Когда старый художник рисует кувшин или дерево, он исходит из предположения, что каждая вещь имеет свои очертания или внешнюю форму, которая четко отграничивает одни вещи от других. Точно уловить абрис предметов - вот страсть старого художника. Импрессионисты, напротив, полагают, что эти очертания иллюзорны и нашему взору не дано их различить. Если мы присмотримся к тому, что мы видим, когда смотрим на дерево, нам откроется, что у дерева нет четких контуров, что силуэт его смутен и неотчетлив, что отделяют его от всего прочего вовсе не несуществующие очертания, но многоцветная гамма внутри самого объема. Поэтому импрессионизм не ставит себе цели нарисовать предмет, - он добивается изображения, нагромождая маленькие цветные мазки, сами по себе неопределенные, но в совокупности рождающие представление о мерцающем в воздушном мареве предмете. Импрессионист пишет кувшин или дерево, а на его картине нет ничего, что имело бы фигуру кувшина или дерева. Живописный стиль импрессионизма заключается в отрицании внешней формы реальных вещей и воспроизведении их внутренней формы - полихромной массы.
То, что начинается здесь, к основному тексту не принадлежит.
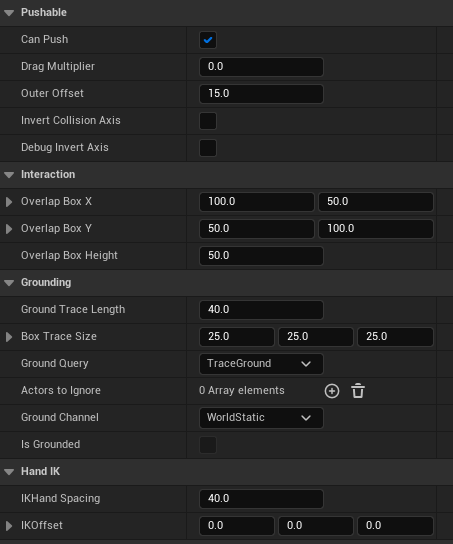Uncheck the Can Push checkbox
The height and width of the screenshot is (544, 453).
[x=208, y=40]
Этот импрессионистический стиль властвовал над европейскими умами конца века. Представляется любопытным, что то же самое происходило в философии и психологии того времени. Философы поколения 1890 года полагали единственной реальностью наши чувственные ощущения и эмоциональные состояния., Что касается простого смертного, то он, точно так же как и старый художник, считает мир чем-то неподвижным, тем, что находится вне нас и не подвержено переменам. Но это простой смертный, а импрессионист убежден в том, что универсум - исключительно проекция наших чувств и аффектов, поток запахов, вкусовых ощущений, света, горестей и надежд, бесконечная череда неустойчивых внутренних состояний. Психология на раннем этапе своего развития тоже считала, что личность имеет некое незыблемое ядро, и вообще личность представлялась чем-то вроде духовной статуи, с несокрушимым спокойствием взирающей на то, что вокруг происходит. Таков Плутарх. Человек Плутарха[5] предстает нам погруженным в водоворот жизни, он терпеливо сносит удары жизни, как скала сносит удары волн, а статуя - непогоду. Но уже психолог-импрессионист отрицает то, что именуется характером, это чеканное воплощение личности, - он предпочитает говорить о бесконечных мутациях, о последовательности смутных состояний, о вечно новом выражении чувств, идей, цветовых ощущений, ожиданий.